### 1.	What does a SavedModel contain? How do you inspect its content?

SavedModel refers to Serialization process of converting a data object (e.g. Tensorflow models) into a format that allows us to store or transmit the data and then recreate the object when needed using the reverse process of deserialization.

We can use the SavedModel Command Line Interface (CLI) to inspect and execute a SavedModel.

### 2.	When should you use TF Serving? What are its main features? What are some tools you can use to deploy it?

TensorFlow Serving is a flexible, high-performance serving system for machine learning models, designed for production environments. TensorFlow Serving makes it easy to deploy new algorithms and experiments, while keeping the same server architecture and APIs. TensorFlow Serving provides out-of-the-box integration with TensorFlow models, but can be easily extended to serve other types of models and data.

TensorFlow Serving allows us to select which version of a model, or "servable" we want to use when we make inference requests. Each version will be exported to a different sub-directory under the given path.

Tools are:
Docker, Kubernetes, Azure, GCP or AWS


### 3.	How do you deploy a model across multiple TF Serving instances?

### 4.	When should you use the gRPC API rather than the REST API to query a model served by TF Serving?

gRPC is a modern, open source remote procedure call (RPC) framework that can run anywhere. It enables client and server applications to communicate transparently, and makes it easier to build connected systems.

`What are the benefits of using gRPC?`

- gRPC uses binary payloads, which are efficient to create and parse and hence light-weight.

- Bi-directional streaming is possible in gRPC, which is not the case with REST API

- gRPC API is built on top of HTTP/2 supporting the traditional request and response steaming as well as bi-directional streaming

- 10 times faster message transmission compared to REST API as gRPC uses serialized Protocol Buffers and HTTP/2

- Loose coupling between client and server makes it easy to make changes

- gRPC allows integration of API’s programmed in different languages

`What’s the difference between gRPC and REST API?`

- Payload Format: REST uses JSON for exchanging messages between client and server, whereas gRPC uses Protocol Buffers. Protocol Buffers are compressed better than JSON, thus making gRPC transmit data over networks more efficiently.

● **Entries provided**:
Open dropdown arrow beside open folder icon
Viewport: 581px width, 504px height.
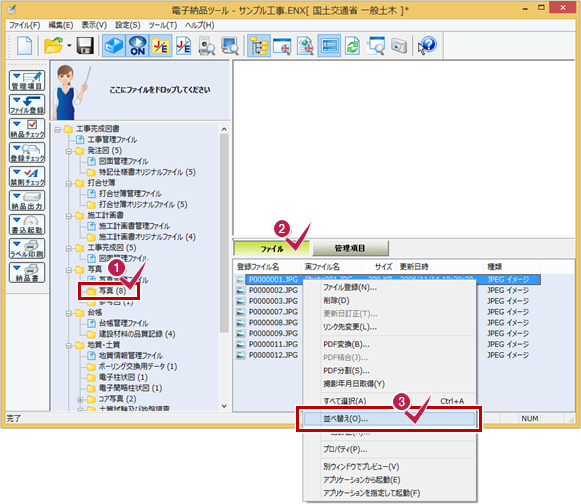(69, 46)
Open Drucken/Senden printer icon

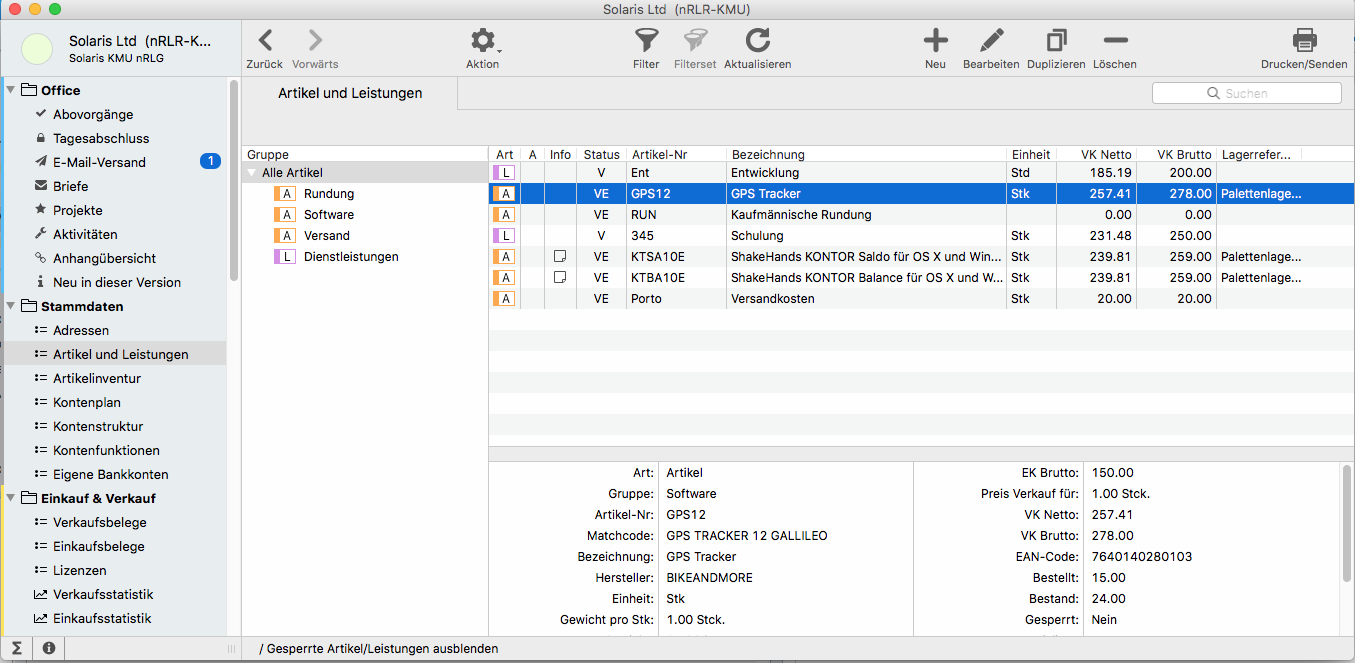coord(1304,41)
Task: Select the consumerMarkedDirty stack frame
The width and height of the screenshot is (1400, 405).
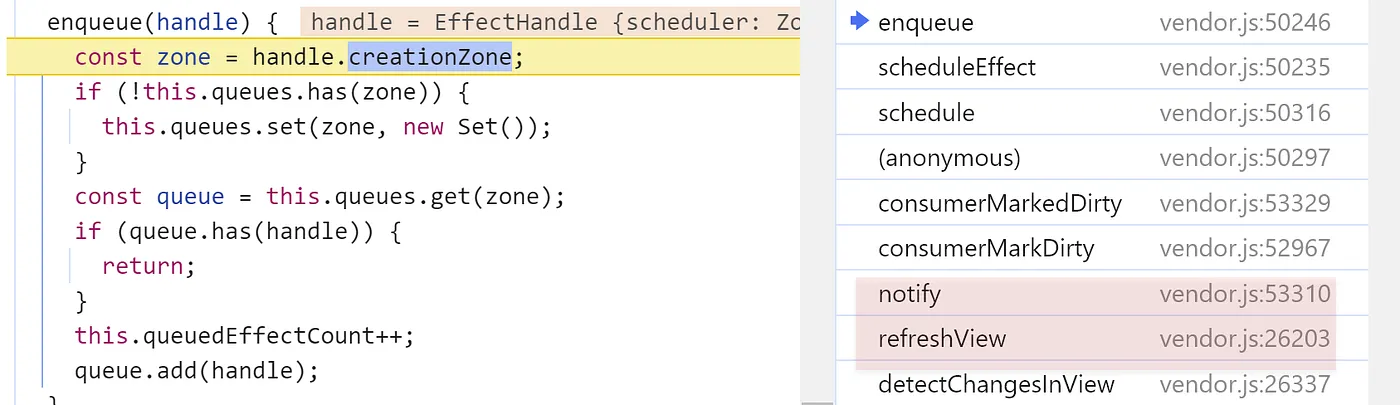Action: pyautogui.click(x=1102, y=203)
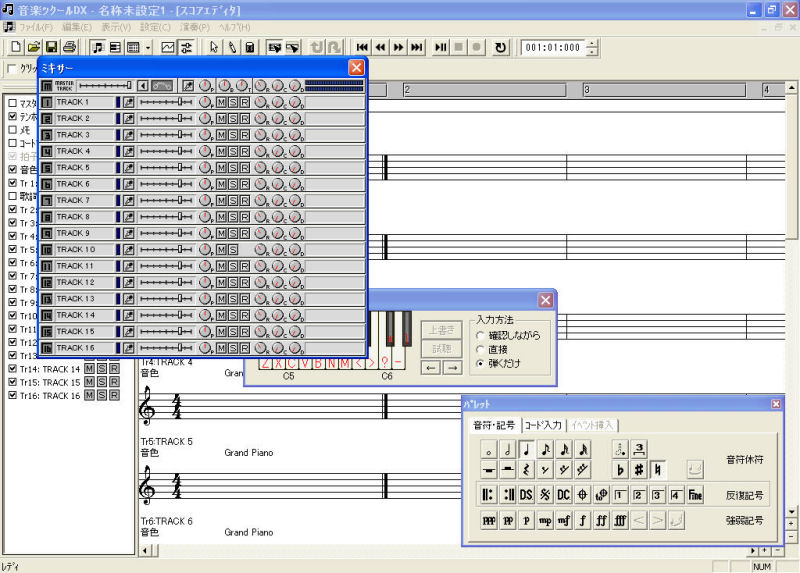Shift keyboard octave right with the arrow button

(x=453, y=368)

● **Brief A**: In the TF Serving notes, which interface can be used to inspect and execute a SavedModel?
● **Brief B**: Transcribe everything in the TF Serving notes from "TensorFlow Serving allows" down to "TF Serving instances?".

● **Exercise response A**: The SavedModel Command Line Interface (CLI).

● **Exercise response B**:
TensorFlow Serving allows us to select which version of a model, or "servable" we want to use when we make inference requests. Each version will be exported to a different sub-directory under the given path.

Tools are:
Docker, Kubernetes, Azure, GCP or AWS


### 3.	How do you deploy a model across multiple TF Serving instances?